Während ihre kajalumrandeten Augen die Kamera ins Visier nahmen, strahlten die gebleichten Zähne Viktoria Hays mit ihrer vergoldeten Perlenkette um die Wette.

»Liebe Freunde des Schachs, bestimmt seid ihr so gespannt wie ich!

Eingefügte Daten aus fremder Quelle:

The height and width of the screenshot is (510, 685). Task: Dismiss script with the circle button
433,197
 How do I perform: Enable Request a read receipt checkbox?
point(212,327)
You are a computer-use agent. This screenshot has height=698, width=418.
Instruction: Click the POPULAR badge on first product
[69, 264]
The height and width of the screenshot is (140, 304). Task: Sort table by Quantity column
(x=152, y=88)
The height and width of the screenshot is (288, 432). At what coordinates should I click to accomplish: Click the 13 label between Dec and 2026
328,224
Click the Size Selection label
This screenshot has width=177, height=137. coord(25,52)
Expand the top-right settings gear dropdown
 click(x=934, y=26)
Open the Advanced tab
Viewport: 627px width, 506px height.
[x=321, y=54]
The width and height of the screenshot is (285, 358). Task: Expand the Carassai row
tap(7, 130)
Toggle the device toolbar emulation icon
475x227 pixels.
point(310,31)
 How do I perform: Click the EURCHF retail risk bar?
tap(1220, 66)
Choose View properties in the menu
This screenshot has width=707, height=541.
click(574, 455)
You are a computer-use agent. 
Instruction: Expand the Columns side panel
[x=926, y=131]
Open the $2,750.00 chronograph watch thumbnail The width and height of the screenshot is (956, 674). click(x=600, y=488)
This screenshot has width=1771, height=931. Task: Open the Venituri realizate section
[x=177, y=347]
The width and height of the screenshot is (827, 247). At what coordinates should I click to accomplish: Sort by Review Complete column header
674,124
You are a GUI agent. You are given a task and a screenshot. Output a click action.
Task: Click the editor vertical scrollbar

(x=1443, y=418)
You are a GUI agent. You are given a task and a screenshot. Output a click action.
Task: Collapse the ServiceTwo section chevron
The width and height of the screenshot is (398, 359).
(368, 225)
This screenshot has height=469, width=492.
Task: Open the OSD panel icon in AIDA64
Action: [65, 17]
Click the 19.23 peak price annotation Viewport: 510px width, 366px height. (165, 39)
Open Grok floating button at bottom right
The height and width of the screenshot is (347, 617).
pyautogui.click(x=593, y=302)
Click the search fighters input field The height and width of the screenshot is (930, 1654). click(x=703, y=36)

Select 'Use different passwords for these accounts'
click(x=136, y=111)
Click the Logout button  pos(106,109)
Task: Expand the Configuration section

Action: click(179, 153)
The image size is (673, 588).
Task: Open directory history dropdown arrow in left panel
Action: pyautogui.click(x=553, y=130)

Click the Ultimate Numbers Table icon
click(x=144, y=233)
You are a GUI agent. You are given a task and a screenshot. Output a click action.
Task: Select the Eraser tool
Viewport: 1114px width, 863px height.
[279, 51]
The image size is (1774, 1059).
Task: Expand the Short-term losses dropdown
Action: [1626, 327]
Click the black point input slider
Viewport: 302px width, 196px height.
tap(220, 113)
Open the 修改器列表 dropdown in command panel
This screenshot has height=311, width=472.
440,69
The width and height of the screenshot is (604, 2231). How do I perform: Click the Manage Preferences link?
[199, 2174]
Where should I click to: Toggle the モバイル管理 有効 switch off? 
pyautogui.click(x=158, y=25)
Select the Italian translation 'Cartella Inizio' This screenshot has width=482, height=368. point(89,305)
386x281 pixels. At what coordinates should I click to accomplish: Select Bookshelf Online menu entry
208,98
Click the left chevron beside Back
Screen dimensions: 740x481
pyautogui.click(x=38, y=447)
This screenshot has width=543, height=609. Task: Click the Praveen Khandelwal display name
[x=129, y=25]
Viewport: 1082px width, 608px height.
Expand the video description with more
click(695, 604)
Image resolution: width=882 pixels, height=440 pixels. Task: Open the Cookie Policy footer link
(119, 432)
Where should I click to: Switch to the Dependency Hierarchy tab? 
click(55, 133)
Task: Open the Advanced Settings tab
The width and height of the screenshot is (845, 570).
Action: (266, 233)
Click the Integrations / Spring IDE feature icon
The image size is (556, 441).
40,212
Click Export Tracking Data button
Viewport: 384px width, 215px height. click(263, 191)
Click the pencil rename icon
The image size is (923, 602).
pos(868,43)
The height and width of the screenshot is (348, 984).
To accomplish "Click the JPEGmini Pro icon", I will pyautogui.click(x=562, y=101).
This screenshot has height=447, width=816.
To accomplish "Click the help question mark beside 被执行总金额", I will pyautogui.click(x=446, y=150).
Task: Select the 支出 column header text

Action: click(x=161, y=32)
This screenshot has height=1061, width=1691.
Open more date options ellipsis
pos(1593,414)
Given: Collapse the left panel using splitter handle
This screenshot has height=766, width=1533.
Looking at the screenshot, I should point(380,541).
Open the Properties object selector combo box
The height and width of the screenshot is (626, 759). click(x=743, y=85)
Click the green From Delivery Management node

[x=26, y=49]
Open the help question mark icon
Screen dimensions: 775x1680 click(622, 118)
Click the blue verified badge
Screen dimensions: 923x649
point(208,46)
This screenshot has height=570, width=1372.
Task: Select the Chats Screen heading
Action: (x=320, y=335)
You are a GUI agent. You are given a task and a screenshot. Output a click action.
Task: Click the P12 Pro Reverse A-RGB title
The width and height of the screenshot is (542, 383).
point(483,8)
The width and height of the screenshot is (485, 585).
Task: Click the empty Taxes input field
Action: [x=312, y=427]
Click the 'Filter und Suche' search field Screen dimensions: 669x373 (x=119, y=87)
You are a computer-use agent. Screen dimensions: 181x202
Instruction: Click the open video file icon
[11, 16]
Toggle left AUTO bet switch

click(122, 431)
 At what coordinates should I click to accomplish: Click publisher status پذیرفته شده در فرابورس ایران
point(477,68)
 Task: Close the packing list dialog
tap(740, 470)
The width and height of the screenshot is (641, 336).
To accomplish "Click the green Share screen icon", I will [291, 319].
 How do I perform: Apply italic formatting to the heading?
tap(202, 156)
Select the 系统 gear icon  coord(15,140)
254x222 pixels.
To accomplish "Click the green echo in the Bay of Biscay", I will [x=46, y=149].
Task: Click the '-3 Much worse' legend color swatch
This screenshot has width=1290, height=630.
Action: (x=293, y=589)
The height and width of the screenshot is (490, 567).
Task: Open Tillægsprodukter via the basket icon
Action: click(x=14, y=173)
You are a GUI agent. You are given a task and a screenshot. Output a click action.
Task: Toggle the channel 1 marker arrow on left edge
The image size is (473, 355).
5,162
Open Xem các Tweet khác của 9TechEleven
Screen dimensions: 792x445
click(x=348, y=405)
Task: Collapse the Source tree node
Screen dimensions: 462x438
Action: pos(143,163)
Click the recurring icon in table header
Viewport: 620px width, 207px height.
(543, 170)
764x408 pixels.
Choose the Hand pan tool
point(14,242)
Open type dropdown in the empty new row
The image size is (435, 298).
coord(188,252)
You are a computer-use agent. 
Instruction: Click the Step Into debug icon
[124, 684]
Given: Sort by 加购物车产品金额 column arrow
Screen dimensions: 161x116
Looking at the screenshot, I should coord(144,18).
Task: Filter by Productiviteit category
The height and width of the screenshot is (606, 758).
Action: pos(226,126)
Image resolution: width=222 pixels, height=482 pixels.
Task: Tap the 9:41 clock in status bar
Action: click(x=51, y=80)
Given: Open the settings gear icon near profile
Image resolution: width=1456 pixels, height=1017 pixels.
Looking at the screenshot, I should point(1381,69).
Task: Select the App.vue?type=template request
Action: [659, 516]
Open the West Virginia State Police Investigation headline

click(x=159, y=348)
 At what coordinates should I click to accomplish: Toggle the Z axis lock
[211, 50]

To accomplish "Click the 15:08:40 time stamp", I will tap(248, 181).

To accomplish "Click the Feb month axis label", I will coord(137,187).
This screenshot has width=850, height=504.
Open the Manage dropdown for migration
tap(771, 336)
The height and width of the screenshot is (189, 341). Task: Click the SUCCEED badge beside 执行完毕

Willkommen zur diesjährigen Schachweltmeisterschaft!« In enthusiastischer Vorfreude schlug sie die Hände zusammen. »Hier neben mir darf ich euch zudem eine wahre Legende dieses Sports präsentieren: Den 20. unangefochtenen Schachweltmeister, internationalen Topathleten und Champion der Champions, Yuri Urasow, genannt „Der Unbarmherzige“!«

»Vielen Dank für die freundliche Einladung«, kommentierte der ältere Herr neben ihr und verzog knapp die Mundwinkel zu einem leutseligen Lächeln. Sein unscheinbar taubengrauer Anzug verblasste neben dem grellrot leuchtenden Jackett seiner Sitznachbarin. Sein elfenbeinfarbenes Gebiss wurde von Hays perlweißen Zähnen und den geschminkten Hyaluronlippen regelrecht niedergestrahlt.

»Yuri – ich darf dich doch so nennen, nicht wahr?« Mit kalkuliert entwaffnendem Blick ließ sie die künstlichen Wimpern klimpern.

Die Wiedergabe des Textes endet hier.